Astronomers Discover a New Born "Hot Jupiter" Being Torn Away by a Young Star 1,100 Light Years Away from Earth
A team of Astronomers led by Rice University has detected what appears to be a new born "hot Jupiter" that has its surface being torn away by the gravity of the star its orbiting every 11 hours.
The possible giant exoplanet, dubbed as PTFO8-8695 b, is at most twice the size of Jupiter orbiting the star PTFO8-8695 in the constellation Orion about 1,100 light years away from Earth. It was first identified as a candidate planet in 2012 by the Palomar Transit Factory's Orion survey using the transit method.
Transit method is a technique used by astronomers to determine both the presence and approximate of the planet based on how much the star dims when the planet pass between the star and the Earth's line of sight.
However, transit method can be difficult in terms of finding planets around young star. Existing telescopes can't provide enough view of the surface details due to the insufficient brightness of young stars. Also, visual outbursts and dimmings, strong magnetic fields and enormous starspots of active young stars can make it look like a planet exists where it does not.

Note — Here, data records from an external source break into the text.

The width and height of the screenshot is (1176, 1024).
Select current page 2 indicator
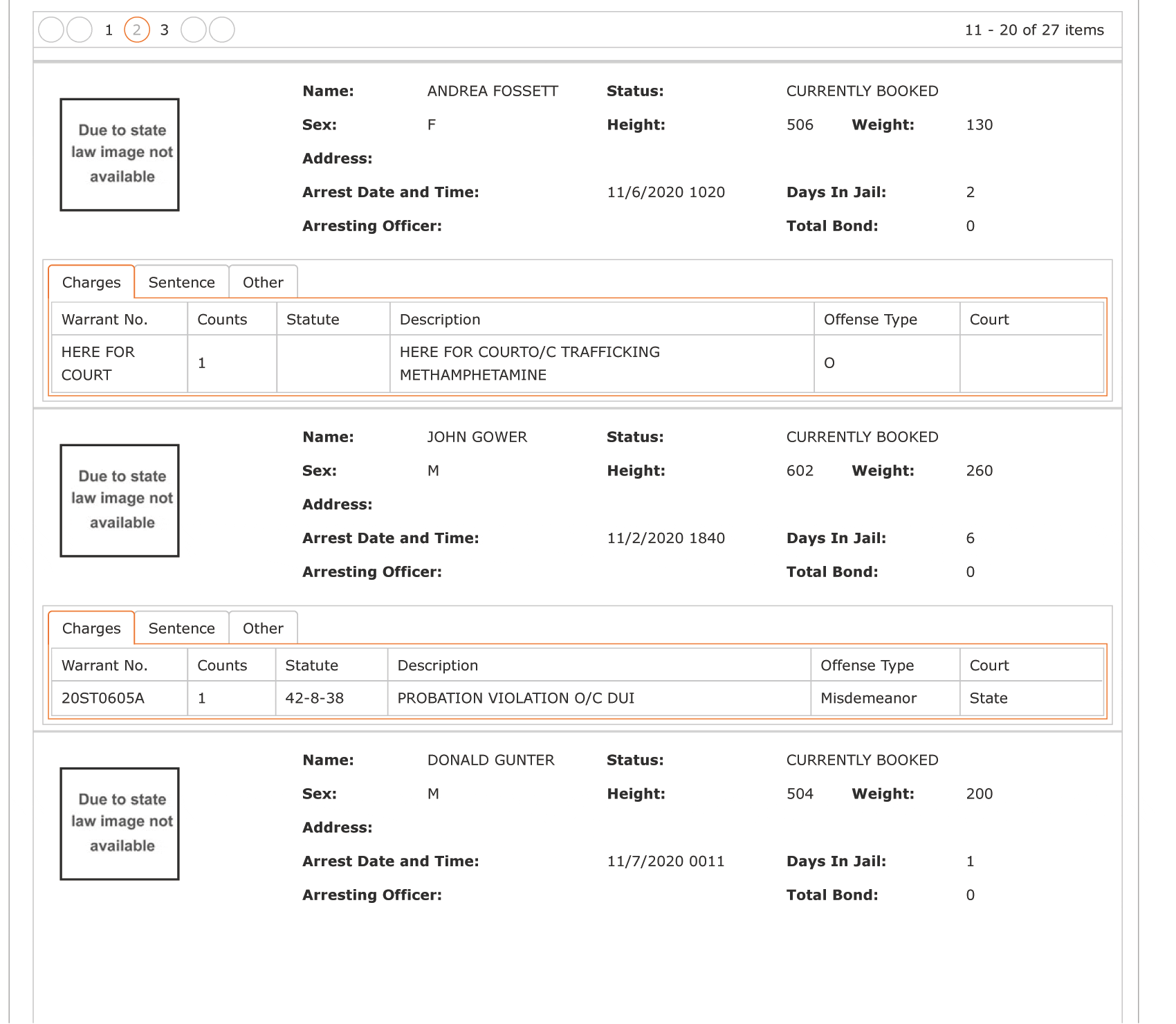(137, 30)
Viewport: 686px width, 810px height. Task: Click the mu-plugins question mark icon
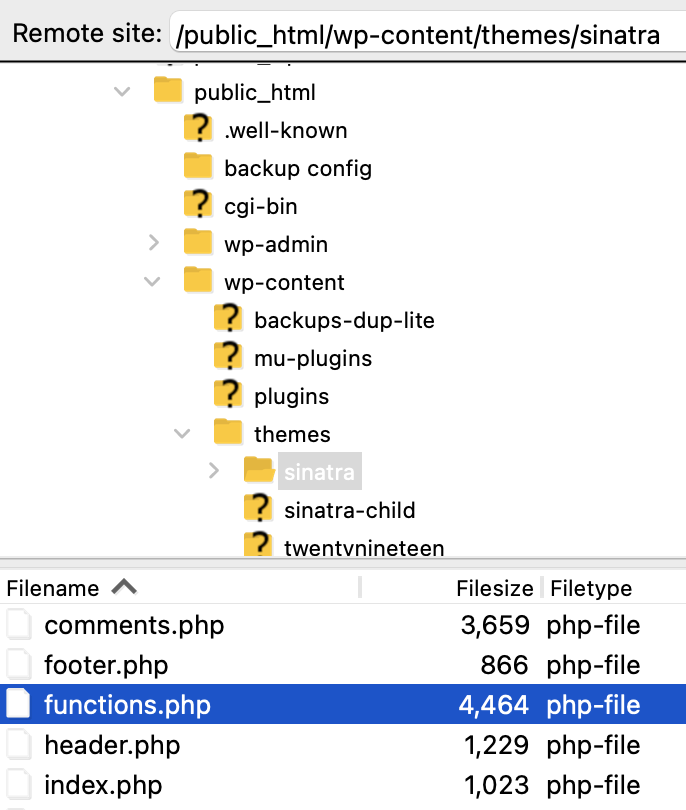click(227, 357)
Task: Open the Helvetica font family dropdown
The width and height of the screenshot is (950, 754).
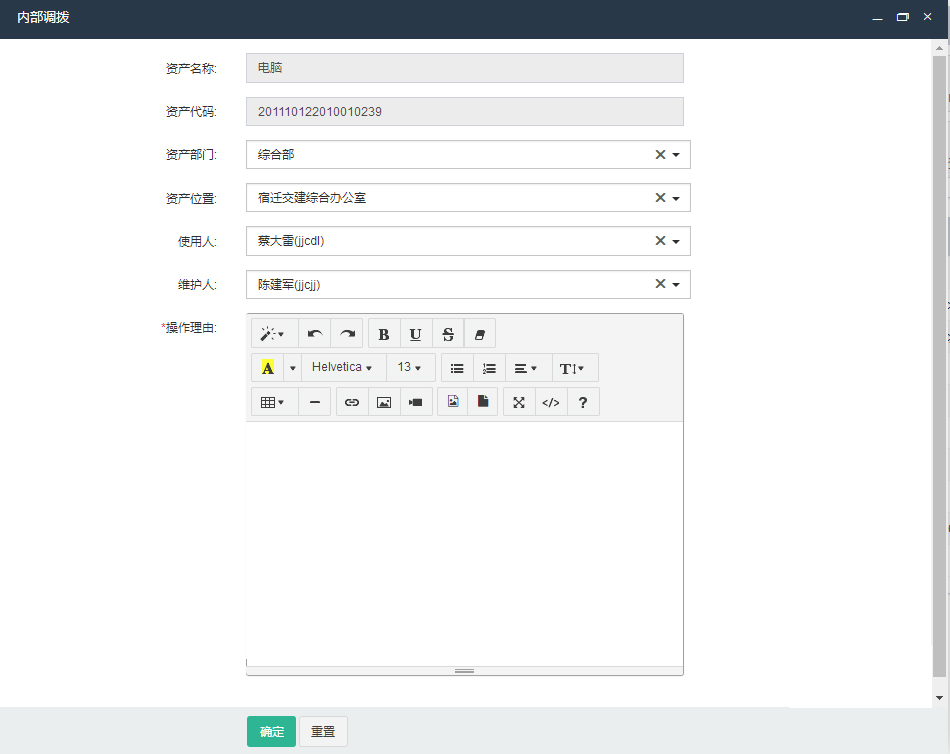Action: [342, 368]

For their present study, published in the Astrophysical Journal, researchers conducted a spectroscopic analysis of the light coming from the star. The researchers discovered that excess emission in the H-alpha spectral line coming from two components. The first component matches the very small motion of a star, while the other component seems to orbit it.
While the transit method revealed that the possible planet is only three to four percent the size of its star, H-alpha emission shows that the planet is as bright as the star.
In a statement, researchers explained that the gas has to be filling a much larger region where the gravity of the planet is no longer strong enough to hold on to it to produce such effect. When this occurs, the star's gravity will start to overwhelm the gravity of the planet and eventually suck the gas from the planet.
The team of researchers observed the PTFO8-8695 several times from the University of Texas at Austin's McDonald Observatory near Fort Davis, Texas, and the Kitt Peak National Observatory 4-meter telescope in southern Arizona.